I talk a lot about Google and the interesting things that are coming out of the Google Labs. But interesting things are also happening happening elsewhere, and Scientific American has an intriguing article about search engines and data mining.
People have been talking about augmented reality for over ten years now, and we are perhaps finally reaching the stage where connected technology is becoming ubiquitous enough to support it. Data mining, and especially integrating GIS and other related systems into a location dependant search, are becoming increasingly common. Services such as "Find my nearest..." are now commonly offered by the mobile operators, but they're still at a fairly primitive stage. It doesn't really help me to know that my nearest postbox is on Church Street, if I don't know where I am, or where Church Street is either. The integration of GPS, either directly into the mobile handset or via a Bluetooth connection to a seperate unit, will improve things a lot. However, the real improvements needed are in the software, we already have the hardware to do a lot of very powerful stuff, but our software is falling behind. Like a lot of other people I'm currently being put off writing the software to make use of the hardware by the steep learning curve of the mobile platforms and by the knowledge that this is a going to become a great deal easier very, very, soon. So why struggle now?

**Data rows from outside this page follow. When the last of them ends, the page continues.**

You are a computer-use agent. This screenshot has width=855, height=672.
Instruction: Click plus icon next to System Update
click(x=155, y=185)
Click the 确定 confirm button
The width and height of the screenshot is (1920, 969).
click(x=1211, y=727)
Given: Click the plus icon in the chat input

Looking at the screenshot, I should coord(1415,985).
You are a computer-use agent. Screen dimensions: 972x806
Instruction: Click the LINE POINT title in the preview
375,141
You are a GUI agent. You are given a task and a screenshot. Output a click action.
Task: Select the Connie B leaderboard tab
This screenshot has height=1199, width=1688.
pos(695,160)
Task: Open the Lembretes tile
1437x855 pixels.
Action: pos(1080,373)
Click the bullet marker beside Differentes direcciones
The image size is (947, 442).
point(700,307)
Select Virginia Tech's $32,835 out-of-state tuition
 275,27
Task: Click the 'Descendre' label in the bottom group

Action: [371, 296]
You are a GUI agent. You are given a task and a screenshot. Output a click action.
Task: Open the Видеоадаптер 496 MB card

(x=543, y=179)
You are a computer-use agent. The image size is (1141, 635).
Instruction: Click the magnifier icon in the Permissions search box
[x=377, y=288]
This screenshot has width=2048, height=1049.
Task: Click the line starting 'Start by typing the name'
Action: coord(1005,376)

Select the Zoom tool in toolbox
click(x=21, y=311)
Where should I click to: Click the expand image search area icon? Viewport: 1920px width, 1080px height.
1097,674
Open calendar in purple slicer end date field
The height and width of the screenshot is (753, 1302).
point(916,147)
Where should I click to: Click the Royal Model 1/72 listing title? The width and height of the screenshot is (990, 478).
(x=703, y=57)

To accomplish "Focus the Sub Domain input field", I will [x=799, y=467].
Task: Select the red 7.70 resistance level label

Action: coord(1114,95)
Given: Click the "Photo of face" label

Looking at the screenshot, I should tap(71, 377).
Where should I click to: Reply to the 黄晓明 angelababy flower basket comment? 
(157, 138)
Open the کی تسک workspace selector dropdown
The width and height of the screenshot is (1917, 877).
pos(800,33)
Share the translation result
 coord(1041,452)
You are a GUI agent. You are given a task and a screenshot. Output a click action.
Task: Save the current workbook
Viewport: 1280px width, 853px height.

The introduction of Python for Series 60 is, I think, going to prove to be a ground breaking move by Nokia. For the first time writing code for a mobile platform is easy. We've all gotten lazy, and we're too used to high level languages these days to want to spend time talking to the hardware directly. Of course, I'd rather they'd released Perl for the Series 60, but I can't have everything...
So maybe I should stop talking about this and write some interesting software, of course, I'd have to buy some more hardware to do anything interesting. Pity that!